▶ Instructions to follow
In the records below, find the line containing "Viewport: 260px width, 439px"; restate it and every later line word for word, through the last.

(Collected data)
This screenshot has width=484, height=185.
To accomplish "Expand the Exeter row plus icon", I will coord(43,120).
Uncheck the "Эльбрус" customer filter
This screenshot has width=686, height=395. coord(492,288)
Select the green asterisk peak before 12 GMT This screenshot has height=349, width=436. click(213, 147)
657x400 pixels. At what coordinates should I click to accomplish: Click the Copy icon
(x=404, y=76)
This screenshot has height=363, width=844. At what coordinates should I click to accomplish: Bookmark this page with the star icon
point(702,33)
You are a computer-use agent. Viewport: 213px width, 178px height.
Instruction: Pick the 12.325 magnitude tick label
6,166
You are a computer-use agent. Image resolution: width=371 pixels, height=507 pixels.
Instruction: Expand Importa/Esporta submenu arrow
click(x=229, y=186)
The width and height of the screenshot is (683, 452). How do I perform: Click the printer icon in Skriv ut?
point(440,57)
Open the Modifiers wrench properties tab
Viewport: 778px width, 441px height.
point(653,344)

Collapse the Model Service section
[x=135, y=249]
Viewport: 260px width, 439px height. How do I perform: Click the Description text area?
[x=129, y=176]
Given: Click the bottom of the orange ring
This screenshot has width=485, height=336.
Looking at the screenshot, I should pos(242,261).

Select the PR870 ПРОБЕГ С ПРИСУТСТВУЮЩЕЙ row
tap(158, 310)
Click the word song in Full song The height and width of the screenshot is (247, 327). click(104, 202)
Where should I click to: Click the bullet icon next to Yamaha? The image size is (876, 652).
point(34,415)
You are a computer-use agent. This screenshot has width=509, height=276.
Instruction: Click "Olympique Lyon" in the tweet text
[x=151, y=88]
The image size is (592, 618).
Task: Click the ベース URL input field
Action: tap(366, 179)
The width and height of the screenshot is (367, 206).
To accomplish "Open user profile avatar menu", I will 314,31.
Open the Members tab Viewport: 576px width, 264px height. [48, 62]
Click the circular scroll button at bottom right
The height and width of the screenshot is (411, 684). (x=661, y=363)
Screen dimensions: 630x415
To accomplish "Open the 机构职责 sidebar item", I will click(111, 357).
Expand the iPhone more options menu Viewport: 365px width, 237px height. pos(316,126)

▶ Response to the task
Viewport: 260px width, 439px height. How do I perform: Click the Description text area?
[x=129, y=176]
Given: Click the bottom of the orange ring
This screenshot has width=485, height=336.
Looking at the screenshot, I should pos(242,261).

Select the PR870 ПРОБЕГ С ПРИСУТСТВУЮЩЕЙ row
tap(158, 310)
Click the word song in Full song The height and width of the screenshot is (247, 327). click(104, 202)
Where should I click to: Click the bullet icon next to Yamaha? The image size is (876, 652).
point(34,415)
You are a computer-use agent. This screenshot has width=509, height=276.
Instruction: Click "Olympique Lyon" in the tweet text
[x=151, y=88]
The image size is (592, 618).
Task: Click the ベース URL input field
Action: tap(366, 179)
The width and height of the screenshot is (367, 206).
To accomplish "Open user profile avatar menu", I will 314,31.
Open the Members tab Viewport: 576px width, 264px height. [48, 62]
Click the circular scroll button at bottom right
The height and width of the screenshot is (411, 684). (x=661, y=363)
Screen dimensions: 630x415
To accomplish "Open the 机构职责 sidebar item", I will click(111, 357).
Expand the iPhone more options menu Viewport: 365px width, 237px height. pos(316,126)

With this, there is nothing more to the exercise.